Statistical adjustment in charts
Dec 05, 2011
On the book blog, I often talk about the reasons why statisticians adjust data, and why it is necessary in order to paint a proper picture of what the data is saying. (See here or here.)
On this blog, I have frequently complained about how the "prior information" on maps is too strong - large regions dominate our perception regardless of the data. In the U.S., large but sparsely populated states attain disproportionate attention.
So, why not bring "statistical adjustment" to maps?
That's exactly what cartograms do. For example, look at the following pair of maps created by the people at Leicestershire County Council. (PDF link here)
The map on the left and the cartogram on the right plot identical data. The only difference is that each hexagon on the cartogram represents an equal number of people. The two views give very different impressions: the big dark green patch on the middle-right of the map -- representing a relatively sparse neighborhood -- is shrunk to a single dark green hexagon on the cartogram. Meanwhile, the most deprived areas (dark purple) which look relatively small on the map are expanded to quite a few hexagons.
According to the map, most of the county live in areas ranked in the half considered less deprived (green), and that is good news. But wait... there is a lot of purple in the cartogram!

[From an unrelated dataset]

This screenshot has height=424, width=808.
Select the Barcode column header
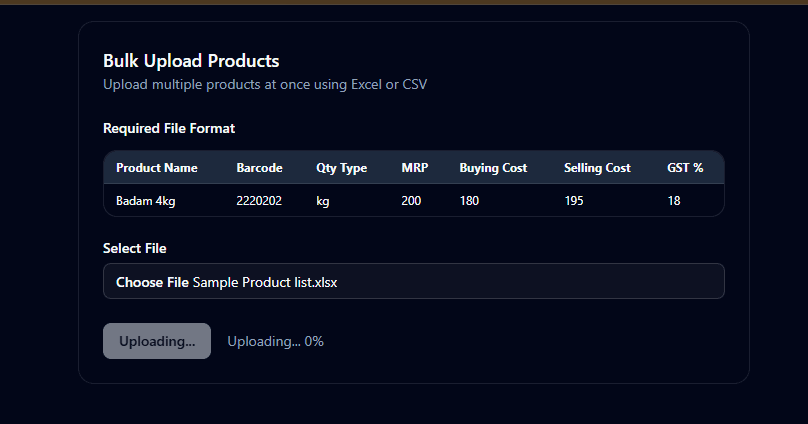(x=259, y=168)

The real piece of news is that the majority of people live in the half of the neighborhoods considered more deprived (purple) but this uncomfortable fact is well-hidden in the mostly green map on the left.
Given that the measures of "deprivation" are about people, not geographical neighborhoods, the cartogram is much closer to the real world experience... notwithstanding the obvious geographical distortion introduced by the statistical adjustment.

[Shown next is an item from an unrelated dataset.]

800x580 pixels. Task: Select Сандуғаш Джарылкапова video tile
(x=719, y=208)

According to Alex L., who is part of the team producing these graphics:
LSOAs were created for the 2001 [UK] Census to disseminate the data and are generally considered to represent 'neighbourhoods'. They are created to have a broadly consistent population (approx 1500 people in 2001) and socio-economic traits.
Question: Is there any reason to show the map at all?
The map is useful for people familiar with Leicestershire's geography who want to quickly identify the deprivation levels of their own and neighbouring areas, etc.
Plus, of course, it's useful as an illustration of the point you make: that sparsely-populated areas tend to be less deprived. This would be hidden if just the cartogram was shown.
Measures of deprivation are not only about 'people' but also about infrastructure, so I think to conceal the geographic version altogether might bring in its own distortions.
Posted by: Mo | Dec 06, 2011 at 05:37 AM
There most certainly is! But first, a clarification: LSOAs (hexagons in the cartogram) do not have “an equal number of people”. They have broadly similar sizes. In the Office of National Statistics’ estimates for 2007 the mean population nationally was 1573, SD 288, range 552-8808. The data is generally a good fit for a normal distribution, but with a long tail at the upper end. To shoe-horn them into equal sized hexagons in itself introduces a distortion.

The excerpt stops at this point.